Working data ->
========================

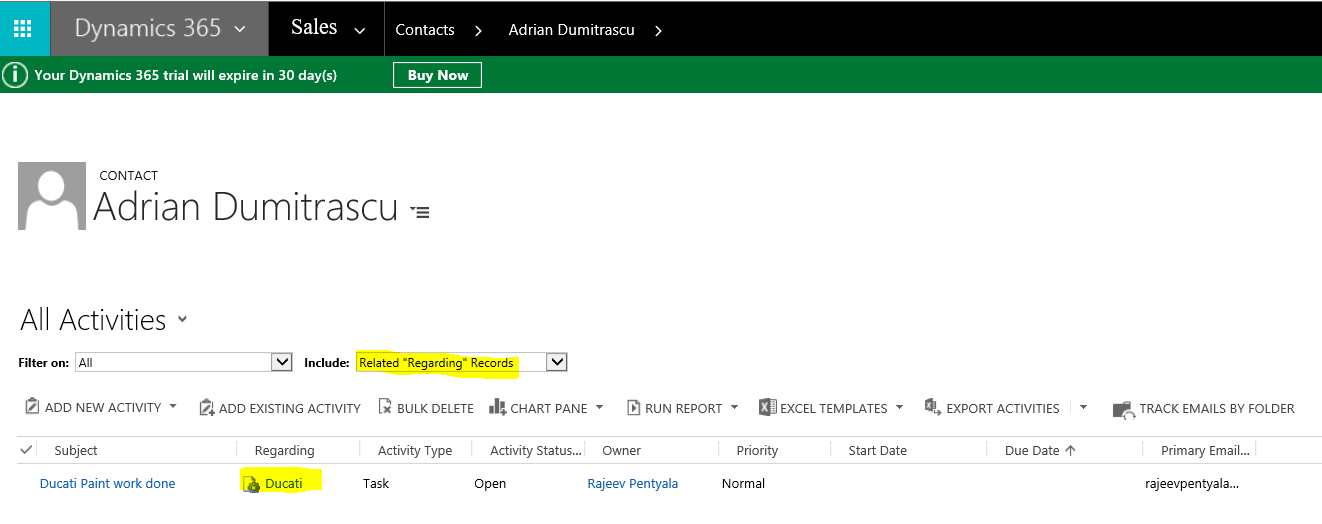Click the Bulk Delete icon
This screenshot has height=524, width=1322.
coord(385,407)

========================

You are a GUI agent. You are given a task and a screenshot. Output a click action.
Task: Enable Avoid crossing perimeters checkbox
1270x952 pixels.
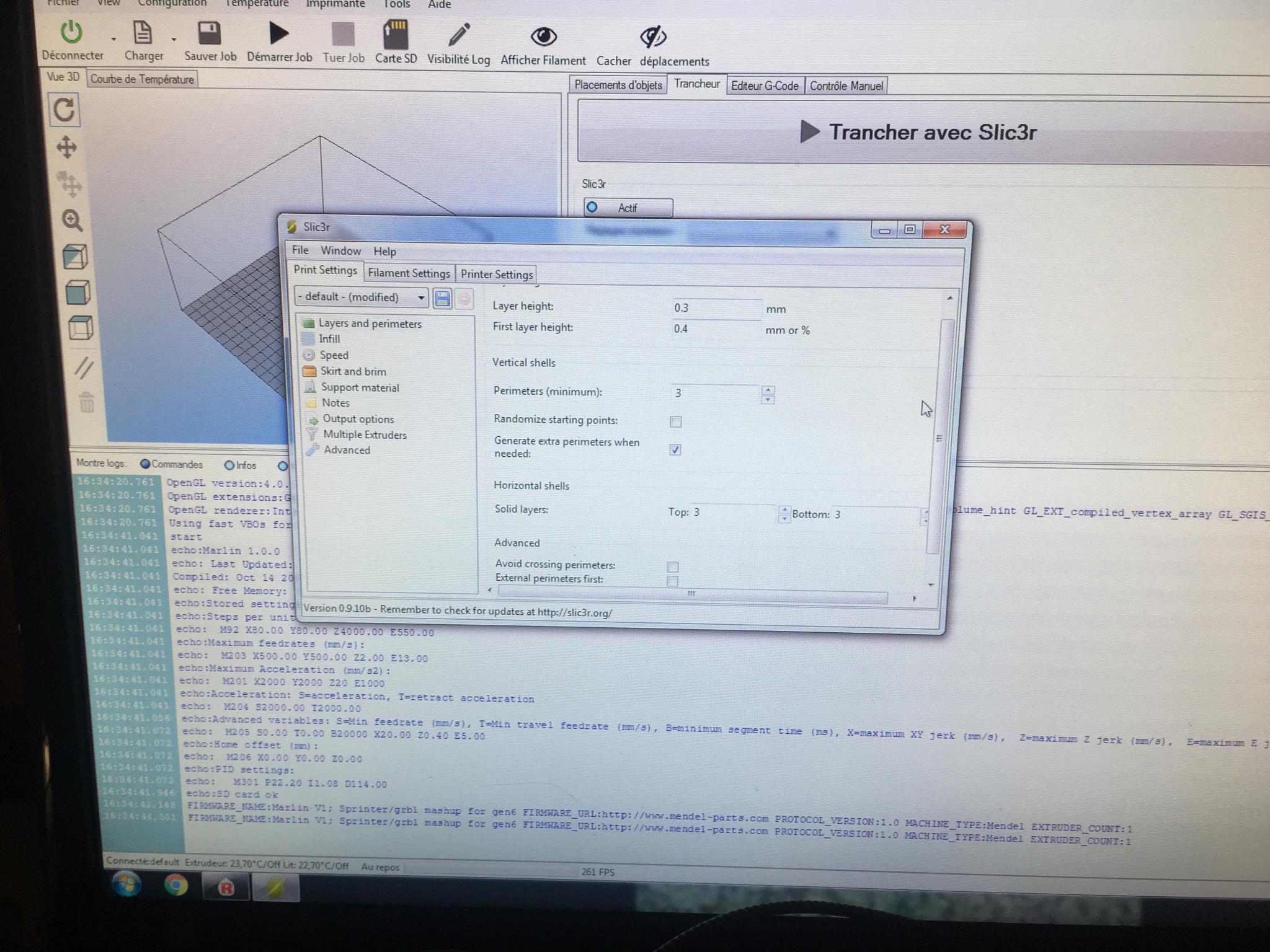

========================

Goal of the exercise -> Copy the records from the line with "Click the Bulk Delete icon" up to and including the line with "coord(385,407)", keeping every character unchanged and leaving out any pictures.

Reply to the task ->
Click the Bulk Delete icon
This screenshot has height=524, width=1322.
coord(385,407)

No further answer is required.